>> START
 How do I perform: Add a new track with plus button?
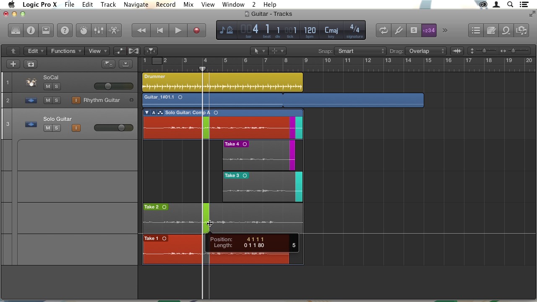point(13,64)
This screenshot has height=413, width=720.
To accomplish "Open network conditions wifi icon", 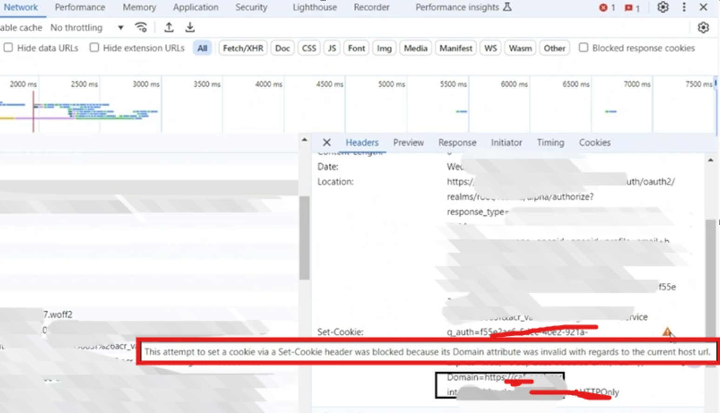I will tap(141, 27).
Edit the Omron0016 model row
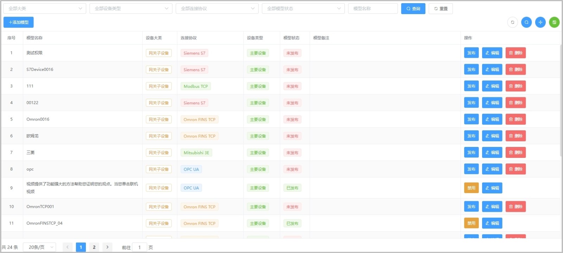Viewport: 563px width, 253px height. [x=492, y=119]
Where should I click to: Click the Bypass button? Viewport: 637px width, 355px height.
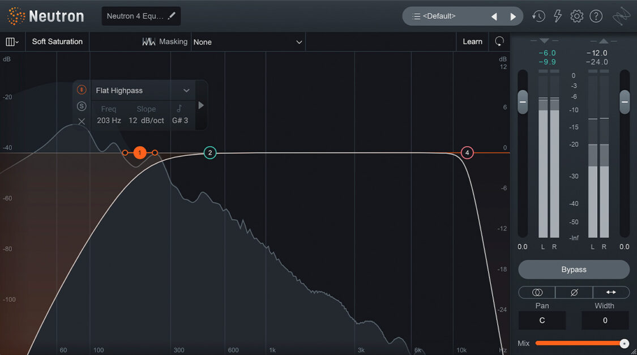tap(574, 270)
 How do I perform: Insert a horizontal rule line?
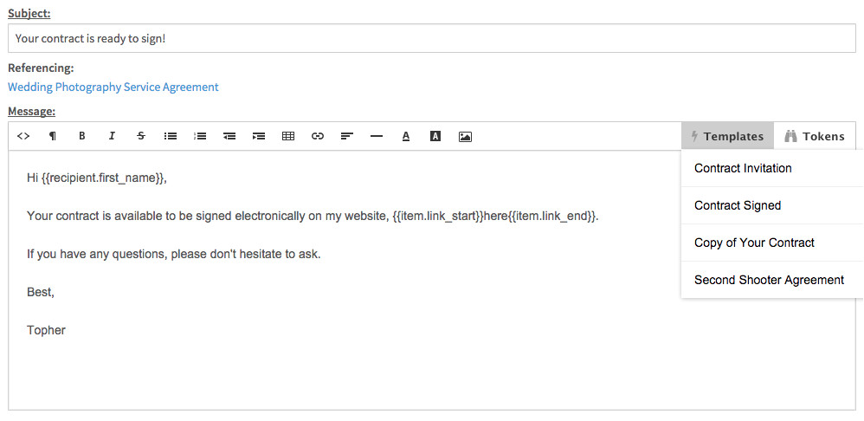pos(377,136)
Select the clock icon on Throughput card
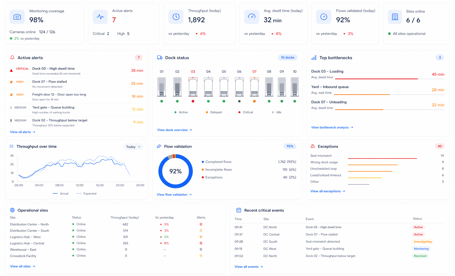The height and width of the screenshot is (276, 455). pos(176,17)
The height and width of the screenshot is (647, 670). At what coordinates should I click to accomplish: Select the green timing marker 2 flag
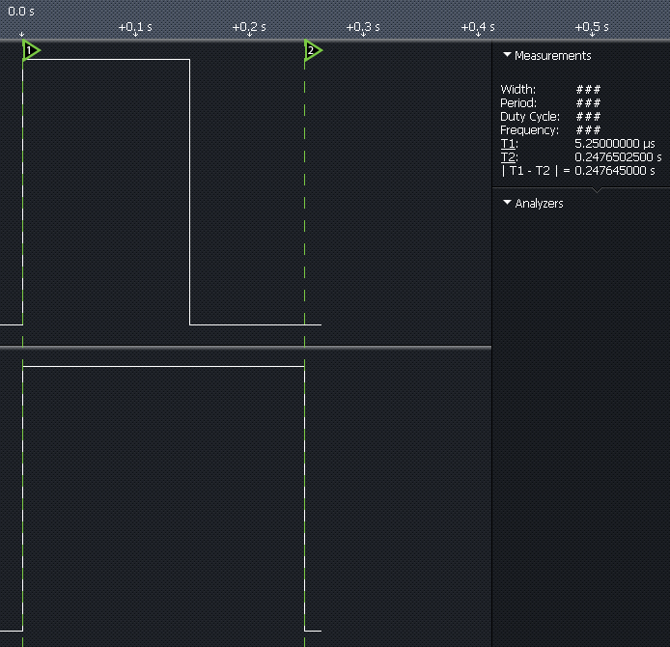pyautogui.click(x=312, y=50)
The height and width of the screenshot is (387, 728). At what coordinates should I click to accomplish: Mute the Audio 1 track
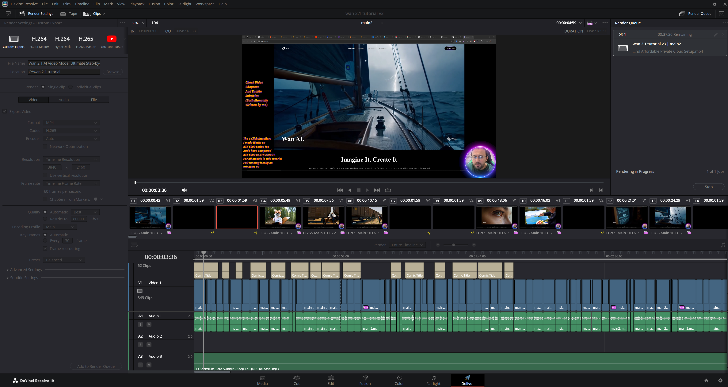coord(149,325)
>> END
#### WHAT IS REQUIRED
Swap "Bypass" for "Solo" in the rows, from the line with "Edit the Omron0016 model row" up to and including the line with "The height and width of the screenshot is (276, 455).", and write out only those lines with everything else unchanged. Leave the pictures out of your answer.

#### TASK RESPONSE
Edit the Omron0016 model row
Viewport: 563px width, 253px height. [x=492, y=119]
Where should I click to: Click the Solo button? Viewport: 637px width, 355px height.
tap(574, 270)
 How do I perform: Insert a horizontal rule line?
pos(377,136)
Select the clock icon on Throughput card
The height and width of the screenshot is (276, 455). pos(176,17)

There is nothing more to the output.